(Your goal)
Report every line of the rows below that contains the string "Task", copying each such line in full. Matching is case-sensitive.

(Supplied data)
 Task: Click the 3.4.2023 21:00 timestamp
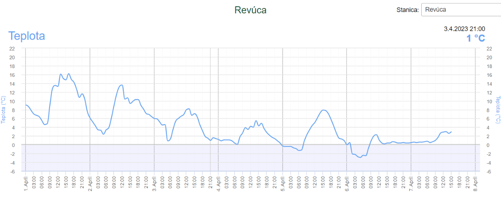(464, 29)
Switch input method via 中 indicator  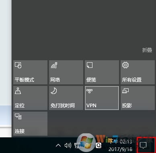(87, 145)
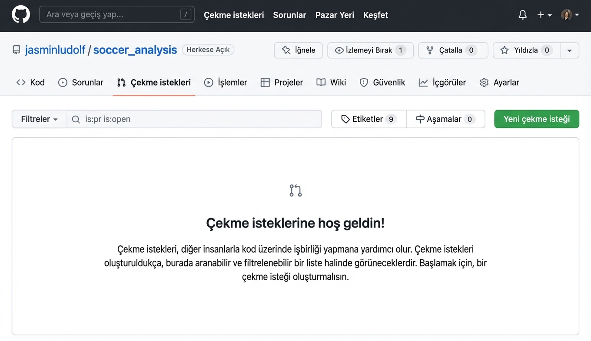Image resolution: width=591 pixels, height=341 pixels.
Task: Expand the star options chevron
Action: tap(569, 50)
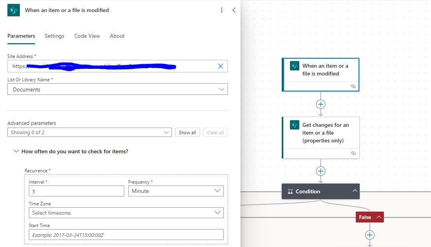Open the Frequency dropdown showing Minute
This screenshot has width=431, height=247.
[x=217, y=191]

(Exercise answer)
 Task: Click the 3.4.2023 21:00 timestamp
Task: Expand the star options chevron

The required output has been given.